** begin SELECTED EXTRACT **

After each set, whether it was Peter or me, we were absolutely MOBBED by the audience. Autographs, pictures, autographs, pictures, autographs... those who read my last blog have some insight into what it was like; I certainly appreciate being appreciated, and I certainly get disgruntled about being exploited, and it was always a mix of both, really. The cycle occurred every hour: play, chaos, rest, repeat. After the first day it became handle-able, and after the second; kind of fun. So you wanna be a rock 'n roar stah...
------------------------------------------------------------------------------ You have a drumstick, and your brain stops ticking.
I should talk about the food. We went to many restaurants during this trip, and I ate nothing that remotely resembled "Chinese Food" as we know it here in the States. One 24 hour restaurant, I was told, was "Hong Kong Style"-- they served, amongst many other things, steamed bullfrog, steamed pig face, pig stomach, pig liver, pig kidneys, "delicious fatty fish", and a delicacy called "aged egg". They really need to hire new translators for the menus... I mean, how does an adventurous American eater keep from salivating at the sound of these dishes? I had noodles and bean sprouts, and actually did find something I like a lot... these hollow pastries covered in Sesame seeds came out; they smelled wonderful, and the boss said he thought I'd like them, so I ripped one apart to try it... ...the inside was totally covered in what I can only describe as Black Ooze. It looked disgusting. It was like a beautiful sesame pastry defiled by the nastiest pitch black mud. I ate it.

** end SELECTED EXTRACT **
** begin GIVEN RECORDS **

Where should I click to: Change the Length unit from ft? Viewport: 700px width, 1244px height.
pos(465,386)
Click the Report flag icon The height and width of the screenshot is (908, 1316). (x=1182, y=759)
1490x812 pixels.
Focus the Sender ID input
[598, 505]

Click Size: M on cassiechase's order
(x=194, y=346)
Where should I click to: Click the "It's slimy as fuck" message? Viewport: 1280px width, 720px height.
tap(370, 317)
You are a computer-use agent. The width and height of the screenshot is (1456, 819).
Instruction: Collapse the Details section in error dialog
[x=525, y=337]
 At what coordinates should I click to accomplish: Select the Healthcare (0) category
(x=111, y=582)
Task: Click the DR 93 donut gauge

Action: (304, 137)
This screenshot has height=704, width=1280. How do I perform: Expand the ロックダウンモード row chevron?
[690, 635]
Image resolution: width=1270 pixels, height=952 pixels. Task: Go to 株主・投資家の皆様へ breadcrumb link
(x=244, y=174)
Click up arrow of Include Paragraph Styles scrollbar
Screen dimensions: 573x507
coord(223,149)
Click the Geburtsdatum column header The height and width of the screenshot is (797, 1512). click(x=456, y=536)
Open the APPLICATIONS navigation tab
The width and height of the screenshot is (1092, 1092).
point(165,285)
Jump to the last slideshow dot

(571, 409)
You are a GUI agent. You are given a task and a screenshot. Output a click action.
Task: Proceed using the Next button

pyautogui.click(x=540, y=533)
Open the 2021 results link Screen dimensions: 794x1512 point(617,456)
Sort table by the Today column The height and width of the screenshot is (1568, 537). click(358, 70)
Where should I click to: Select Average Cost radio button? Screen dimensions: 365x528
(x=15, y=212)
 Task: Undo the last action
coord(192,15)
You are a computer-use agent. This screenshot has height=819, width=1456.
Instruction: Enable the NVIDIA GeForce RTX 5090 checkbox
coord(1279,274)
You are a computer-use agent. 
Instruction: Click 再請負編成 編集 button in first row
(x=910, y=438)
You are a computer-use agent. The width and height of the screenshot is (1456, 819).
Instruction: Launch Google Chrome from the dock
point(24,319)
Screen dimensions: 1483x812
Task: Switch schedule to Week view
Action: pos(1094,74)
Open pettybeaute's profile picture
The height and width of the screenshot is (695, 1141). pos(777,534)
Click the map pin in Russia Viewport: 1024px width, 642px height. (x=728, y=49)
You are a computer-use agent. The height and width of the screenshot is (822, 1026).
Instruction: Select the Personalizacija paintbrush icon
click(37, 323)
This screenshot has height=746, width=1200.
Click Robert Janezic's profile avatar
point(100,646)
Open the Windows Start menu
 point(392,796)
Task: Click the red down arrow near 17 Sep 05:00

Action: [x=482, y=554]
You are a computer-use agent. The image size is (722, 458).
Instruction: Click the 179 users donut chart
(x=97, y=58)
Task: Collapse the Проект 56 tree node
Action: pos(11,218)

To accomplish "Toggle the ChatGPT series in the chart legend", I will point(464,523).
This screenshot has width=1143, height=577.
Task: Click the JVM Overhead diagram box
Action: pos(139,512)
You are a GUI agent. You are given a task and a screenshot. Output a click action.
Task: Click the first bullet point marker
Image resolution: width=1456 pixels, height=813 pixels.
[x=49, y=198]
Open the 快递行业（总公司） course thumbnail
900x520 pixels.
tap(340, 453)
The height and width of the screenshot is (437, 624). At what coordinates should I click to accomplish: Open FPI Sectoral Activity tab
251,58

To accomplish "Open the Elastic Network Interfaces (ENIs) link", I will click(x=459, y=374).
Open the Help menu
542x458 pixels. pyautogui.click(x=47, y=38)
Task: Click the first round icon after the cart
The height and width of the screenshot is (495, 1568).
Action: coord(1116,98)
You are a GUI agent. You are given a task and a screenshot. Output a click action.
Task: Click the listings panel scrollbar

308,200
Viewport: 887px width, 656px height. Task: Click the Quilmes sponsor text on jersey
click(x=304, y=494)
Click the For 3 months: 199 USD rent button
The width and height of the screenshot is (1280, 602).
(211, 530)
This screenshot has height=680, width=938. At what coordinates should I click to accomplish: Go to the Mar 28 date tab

** end GIVEN RECORDS **

▶ _WHAT TO DO_
Please say whether each statement agrees with the trip excerpt above, answering yes or no and quoting the words from the excerpt that decide it. (a) The audience mobbed the performers after each set. (b) The writer ate steamed bullfrog at the 24-hour restaurant. (c) The writer left the sesame pastry uneaten after seeing what was inside.

▶ _TASK ANSWER_
(a) Yes: "After each set, whether it was Peter or me, we were absolutely MOBBED by the audience."
(b) No: "I had noodles and bean sprouts"
(c) No: "I ate it."